[Saved entries]
+ + +
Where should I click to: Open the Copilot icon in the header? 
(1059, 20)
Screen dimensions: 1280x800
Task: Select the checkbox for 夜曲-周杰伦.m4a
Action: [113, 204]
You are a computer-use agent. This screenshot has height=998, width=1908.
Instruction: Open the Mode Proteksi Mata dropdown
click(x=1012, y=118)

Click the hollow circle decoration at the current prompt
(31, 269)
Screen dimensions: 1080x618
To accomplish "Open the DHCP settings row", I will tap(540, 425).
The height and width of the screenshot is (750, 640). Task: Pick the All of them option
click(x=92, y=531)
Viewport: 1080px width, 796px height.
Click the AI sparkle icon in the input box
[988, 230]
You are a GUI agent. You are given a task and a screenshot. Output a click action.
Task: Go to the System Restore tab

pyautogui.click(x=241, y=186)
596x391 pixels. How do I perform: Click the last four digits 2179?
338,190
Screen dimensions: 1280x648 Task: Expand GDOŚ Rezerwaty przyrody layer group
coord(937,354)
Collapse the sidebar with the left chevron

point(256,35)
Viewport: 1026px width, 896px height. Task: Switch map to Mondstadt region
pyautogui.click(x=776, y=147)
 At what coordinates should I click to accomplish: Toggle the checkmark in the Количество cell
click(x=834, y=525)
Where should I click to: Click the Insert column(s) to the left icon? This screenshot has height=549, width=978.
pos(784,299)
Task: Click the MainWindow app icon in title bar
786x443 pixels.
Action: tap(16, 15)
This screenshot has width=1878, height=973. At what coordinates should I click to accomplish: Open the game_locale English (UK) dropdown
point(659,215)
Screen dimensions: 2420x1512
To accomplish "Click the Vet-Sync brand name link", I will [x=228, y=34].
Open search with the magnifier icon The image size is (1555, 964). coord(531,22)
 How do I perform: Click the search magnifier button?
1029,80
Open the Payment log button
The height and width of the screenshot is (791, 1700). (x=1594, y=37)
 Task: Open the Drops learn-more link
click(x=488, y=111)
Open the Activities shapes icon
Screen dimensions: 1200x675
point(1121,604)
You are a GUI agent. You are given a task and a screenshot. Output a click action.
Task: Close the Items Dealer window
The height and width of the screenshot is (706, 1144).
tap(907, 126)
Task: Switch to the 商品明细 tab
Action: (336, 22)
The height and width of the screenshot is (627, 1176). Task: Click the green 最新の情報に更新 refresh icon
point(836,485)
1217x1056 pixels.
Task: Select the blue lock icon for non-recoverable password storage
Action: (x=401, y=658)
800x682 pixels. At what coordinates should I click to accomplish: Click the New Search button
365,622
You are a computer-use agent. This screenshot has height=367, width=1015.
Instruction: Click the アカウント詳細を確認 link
+ + +
Exercise requirements = Which lines of the data contain "will"? Copy them all.

Written solution =
To accomplish "Open the DHCP settings row", I will tap(540, 425).
To accomplish "Click the Vet-Sync brand name link", I will [x=228, y=34].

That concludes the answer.